**Exercise brief:**
Only the lines from the top of the data through the one with "Task: Open the Informant" are to be written out, each exactly as it stands.

**Records to use:**
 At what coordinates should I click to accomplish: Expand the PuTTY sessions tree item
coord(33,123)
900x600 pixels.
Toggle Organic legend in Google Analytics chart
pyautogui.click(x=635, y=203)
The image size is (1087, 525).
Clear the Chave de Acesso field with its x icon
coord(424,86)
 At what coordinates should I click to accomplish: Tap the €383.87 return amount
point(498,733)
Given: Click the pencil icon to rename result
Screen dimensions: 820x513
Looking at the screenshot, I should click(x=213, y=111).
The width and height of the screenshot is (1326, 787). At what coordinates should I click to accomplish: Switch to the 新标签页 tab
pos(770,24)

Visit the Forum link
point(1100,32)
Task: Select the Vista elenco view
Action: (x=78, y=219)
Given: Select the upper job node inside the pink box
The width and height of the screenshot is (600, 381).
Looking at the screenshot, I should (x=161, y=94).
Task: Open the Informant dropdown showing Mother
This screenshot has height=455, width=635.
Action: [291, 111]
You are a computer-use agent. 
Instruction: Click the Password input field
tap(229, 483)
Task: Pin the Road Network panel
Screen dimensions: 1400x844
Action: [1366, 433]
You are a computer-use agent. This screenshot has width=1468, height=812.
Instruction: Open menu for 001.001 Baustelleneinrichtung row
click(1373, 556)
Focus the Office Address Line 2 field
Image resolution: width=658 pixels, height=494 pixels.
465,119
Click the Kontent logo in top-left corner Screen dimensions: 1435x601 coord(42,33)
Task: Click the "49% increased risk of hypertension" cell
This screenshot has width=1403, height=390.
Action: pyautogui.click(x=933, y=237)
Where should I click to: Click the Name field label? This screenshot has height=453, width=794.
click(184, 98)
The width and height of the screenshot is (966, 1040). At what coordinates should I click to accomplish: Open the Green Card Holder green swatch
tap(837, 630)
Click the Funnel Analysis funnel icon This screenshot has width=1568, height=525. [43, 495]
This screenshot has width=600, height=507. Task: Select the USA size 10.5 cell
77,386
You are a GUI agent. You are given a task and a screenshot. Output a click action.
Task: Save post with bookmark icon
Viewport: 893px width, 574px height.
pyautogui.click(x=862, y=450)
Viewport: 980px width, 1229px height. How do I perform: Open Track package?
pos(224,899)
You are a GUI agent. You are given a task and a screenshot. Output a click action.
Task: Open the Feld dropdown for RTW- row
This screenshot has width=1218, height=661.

**Answer section:**
 At what coordinates should I click to accomplish: Expand the PuTTY sessions tree item
coord(33,123)
900x600 pixels.
Toggle Organic legend in Google Analytics chart
pyautogui.click(x=635, y=203)
The image size is (1087, 525).
Clear the Chave de Acesso field with its x icon
coord(424,86)
 At what coordinates should I click to accomplish: Tap the €383.87 return amount
point(498,733)
Given: Click the pencil icon to rename result
Screen dimensions: 820x513
Looking at the screenshot, I should click(x=213, y=111).
The width and height of the screenshot is (1326, 787). At what coordinates should I click to accomplish: Switch to the 新标签页 tab
pos(770,24)

Visit the Forum link
point(1100,32)
Task: Select the Vista elenco view
Action: (x=78, y=219)
Given: Select the upper job node inside the pink box
The width and height of the screenshot is (600, 381).
Looking at the screenshot, I should (x=161, y=94).
Task: Open the Informant dropdown showing Mother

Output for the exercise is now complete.